REQUIRED ACTION:
From the line containing "Where should I click to: Click" down to the last line of the material, output each line exactly as it appears, excluding pictures.

DATA FOR THE TASK:
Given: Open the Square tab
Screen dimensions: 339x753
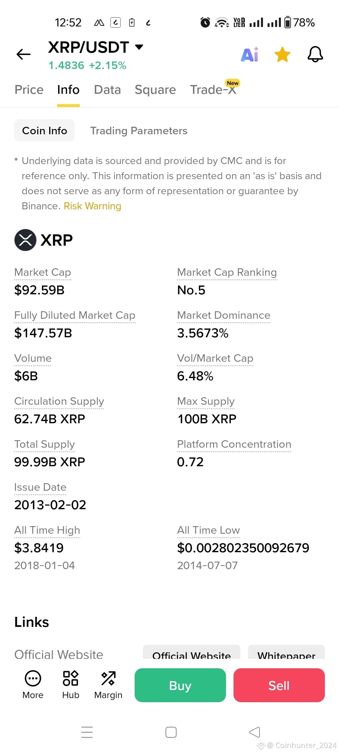Looking at the screenshot, I should 155,90.
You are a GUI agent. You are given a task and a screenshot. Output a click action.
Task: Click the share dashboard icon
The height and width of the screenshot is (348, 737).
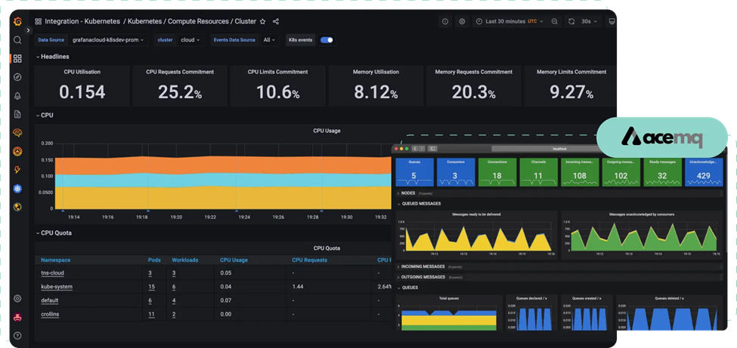coord(276,22)
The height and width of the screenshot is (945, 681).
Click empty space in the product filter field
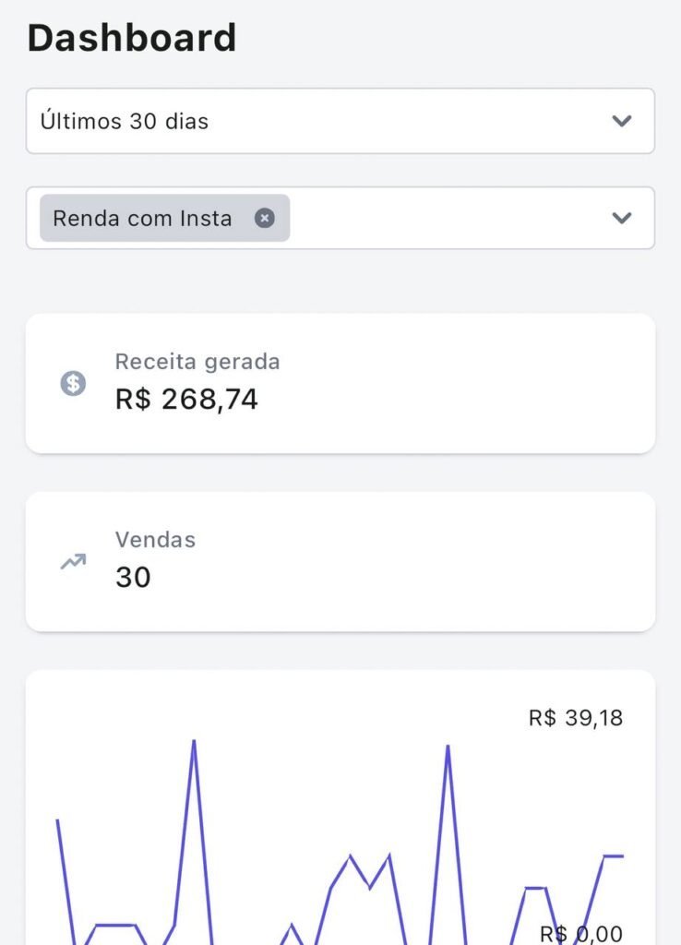(x=443, y=218)
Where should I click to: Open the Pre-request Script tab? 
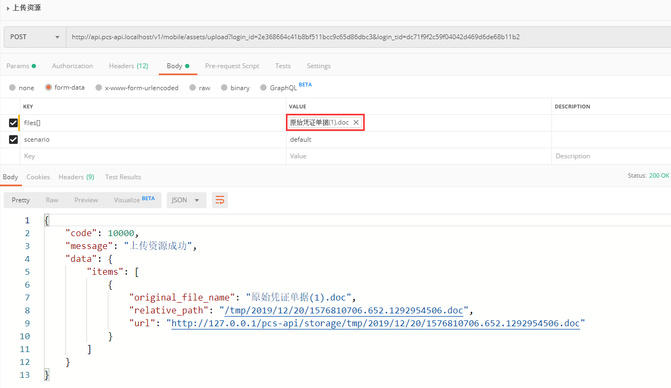click(x=232, y=66)
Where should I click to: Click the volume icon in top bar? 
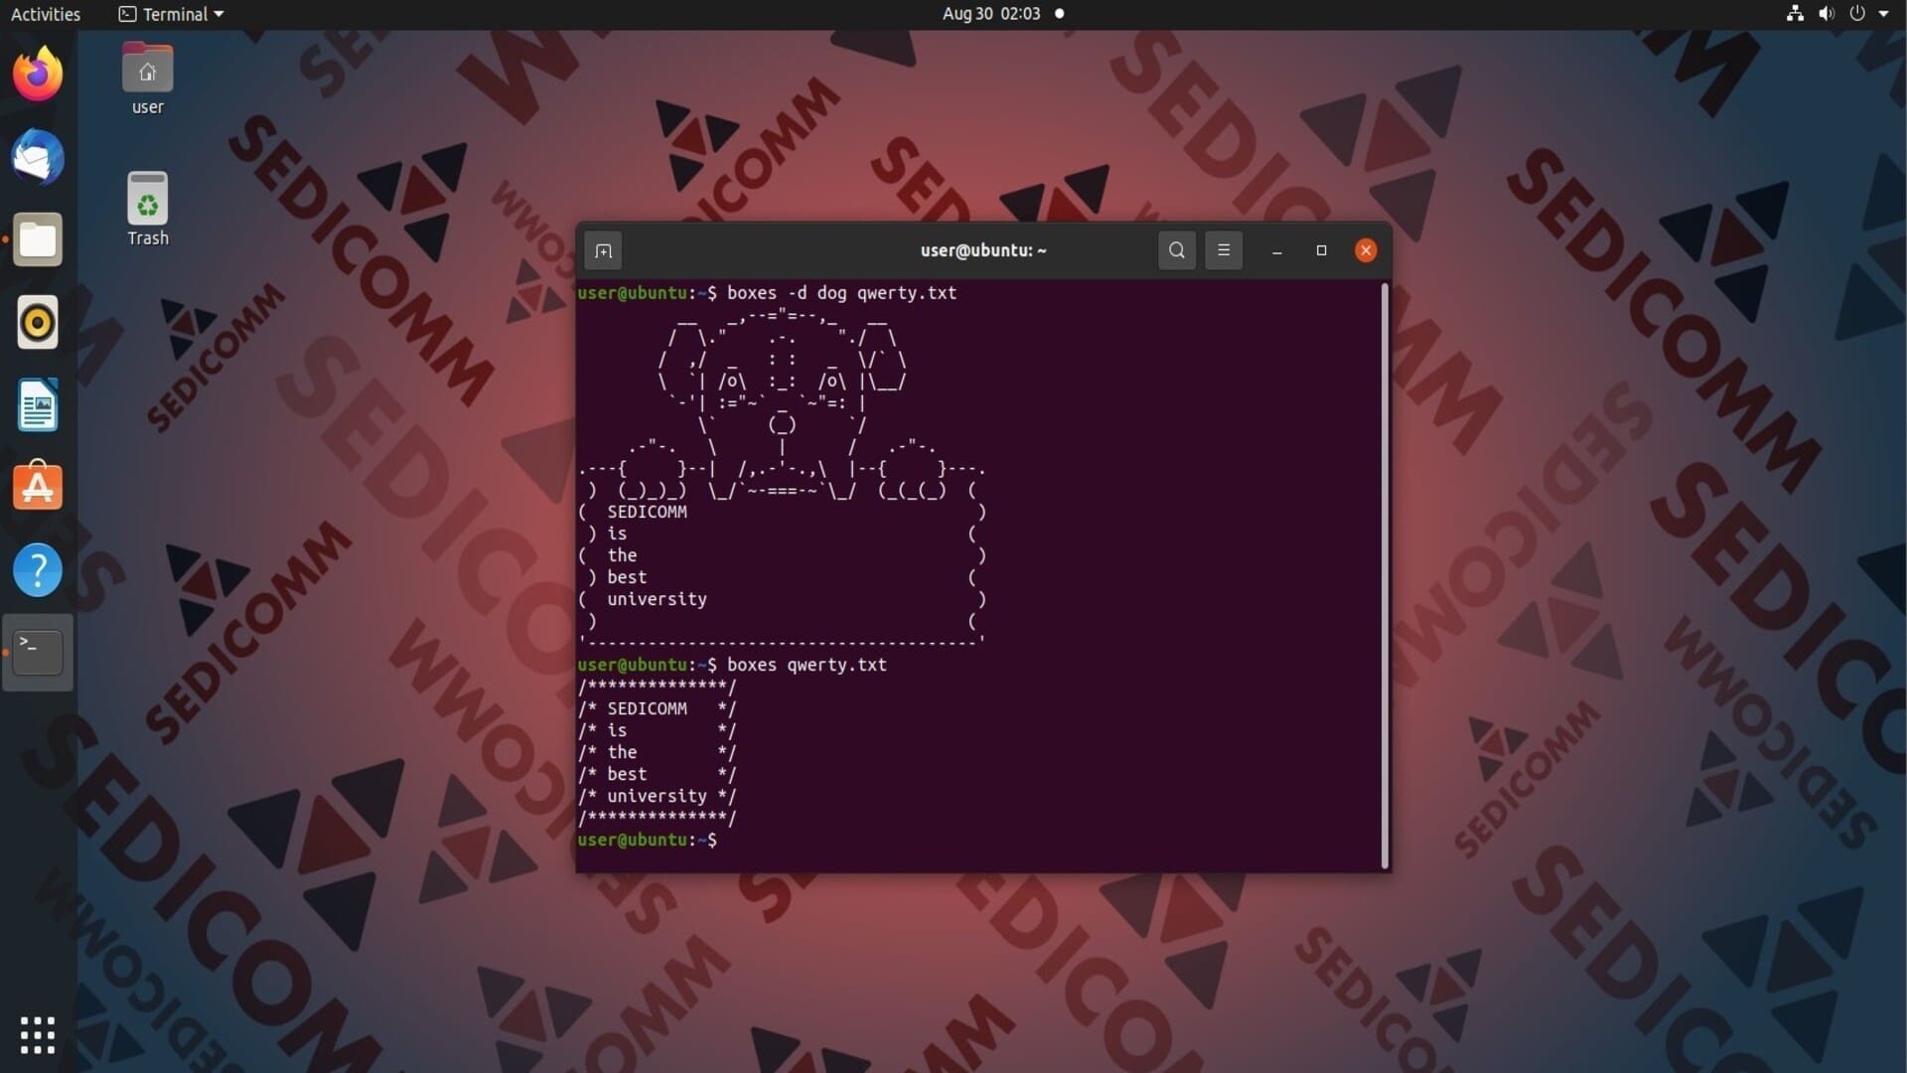[1826, 14]
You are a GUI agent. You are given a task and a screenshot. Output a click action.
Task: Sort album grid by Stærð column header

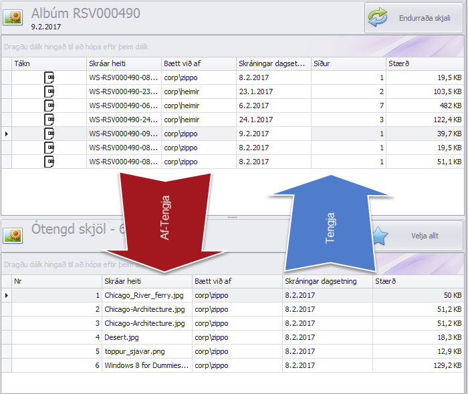coord(424,63)
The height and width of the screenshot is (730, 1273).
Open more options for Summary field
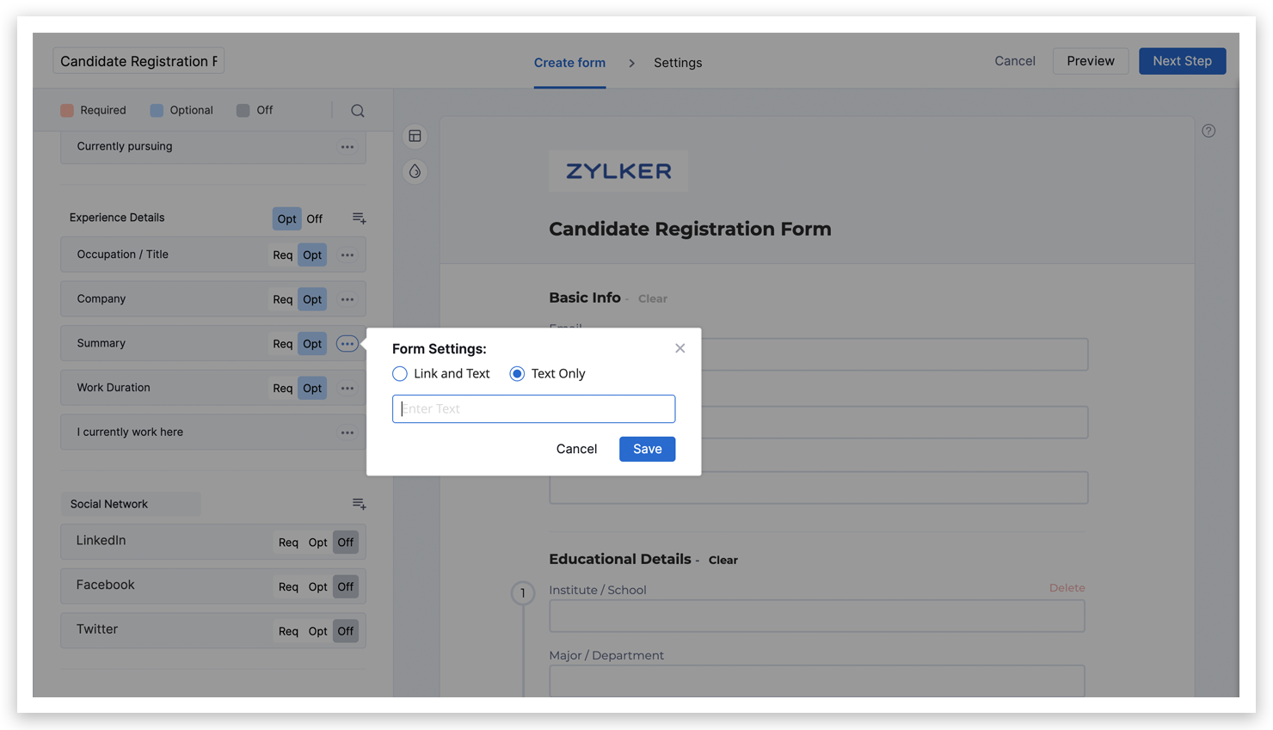(347, 344)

RESPONSE BELOW:
Where should I click to: Click the volume icon in top bar? 
[1826, 14]
You are a GUI agent. You are given a task and a screenshot. Output a click action.
Task: Sort album grid by Stærð column header

coord(424,63)
The height and width of the screenshot is (730, 1273).
Open more options for Summary field
(347, 344)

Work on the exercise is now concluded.